The President also cautioned:  "However these results as announced in the report should not blind us, we have not yet reached our target where South Africa would be a HIV/AIDS free country by 2030. We should not be complacent. The fight against HIV and AIDS continues, and also the fight against the stigma and the support for all infected and affected by the virus should continue,” the President.

The achievements highlighted in the report includes the significant amount of domestic funding that South Africa has provided for the AIDS response, with South Africa being one of the few countries that funds the majority of its response with 1.6billion US Dollars in 2014.

South Africa is listed in the group of countries that has reduced the number of new HIV infections by at least 20 percent and of the 15 million people globally on HIV treatment, more than 3.4 million are in South Africa which.

The report further announced that deaths associated with HIV and AIDS in South Africa have significantly declined by 58% since 2010 and life expectancy has increased from 52 years in 2005 to 61 years by 2014.

The report also declared that AIDS deaths in children under 5 years of age have declined from 25 000 in 2000 to 3 800 in 2014.
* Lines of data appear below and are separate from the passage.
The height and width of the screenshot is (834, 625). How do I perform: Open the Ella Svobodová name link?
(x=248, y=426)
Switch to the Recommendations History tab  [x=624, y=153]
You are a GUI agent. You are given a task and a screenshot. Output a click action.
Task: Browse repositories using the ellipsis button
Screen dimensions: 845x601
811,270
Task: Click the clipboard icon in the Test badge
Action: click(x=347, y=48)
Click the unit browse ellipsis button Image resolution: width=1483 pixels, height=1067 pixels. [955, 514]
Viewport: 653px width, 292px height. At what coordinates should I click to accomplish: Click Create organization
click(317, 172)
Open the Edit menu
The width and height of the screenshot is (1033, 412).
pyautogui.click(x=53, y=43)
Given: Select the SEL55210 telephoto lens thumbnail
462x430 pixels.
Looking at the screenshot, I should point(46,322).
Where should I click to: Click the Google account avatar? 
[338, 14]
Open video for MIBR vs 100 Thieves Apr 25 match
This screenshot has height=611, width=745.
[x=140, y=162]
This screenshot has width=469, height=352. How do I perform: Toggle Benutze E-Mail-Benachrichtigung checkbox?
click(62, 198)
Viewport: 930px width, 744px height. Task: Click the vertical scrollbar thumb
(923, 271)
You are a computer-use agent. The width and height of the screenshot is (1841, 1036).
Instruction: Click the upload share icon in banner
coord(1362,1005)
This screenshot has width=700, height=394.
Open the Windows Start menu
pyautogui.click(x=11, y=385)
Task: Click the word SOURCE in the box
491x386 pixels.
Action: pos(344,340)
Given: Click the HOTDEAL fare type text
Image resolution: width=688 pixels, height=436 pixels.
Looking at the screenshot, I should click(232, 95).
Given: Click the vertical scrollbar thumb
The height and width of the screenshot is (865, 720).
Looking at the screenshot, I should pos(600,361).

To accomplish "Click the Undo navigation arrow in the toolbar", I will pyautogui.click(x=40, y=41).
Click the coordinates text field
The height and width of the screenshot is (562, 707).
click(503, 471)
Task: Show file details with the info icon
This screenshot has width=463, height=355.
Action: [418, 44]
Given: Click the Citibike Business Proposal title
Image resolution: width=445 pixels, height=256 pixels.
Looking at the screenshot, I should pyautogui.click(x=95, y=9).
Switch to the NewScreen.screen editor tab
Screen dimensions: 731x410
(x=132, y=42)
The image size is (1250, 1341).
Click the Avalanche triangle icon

The report also notes some of the global challenges that the world including South Africa still have to deal with to end AIDS by 2030.

These include the high number of new infections in young women, high levels of intimate partner violence as well as high rates of multiple sexual partnerships. According to the report, these issues are related to power inequality.

"The report vindicates our position to put health as one of our apex of priorities and clearly we are changing the face of health care in our country. From now on we continue to put our hands on deck to ensure that the country is Aids free by 2030” further said President Zuma.

President Zuma has encouraged South Africans to take precautions by living a safe and healthy lifestyle and that those who are in treatment should continue taking their medication as prescribed by doctors.

"We also repeat our call for people to take the HIV test so that they can be able to receive treatment if needed,'' said the President.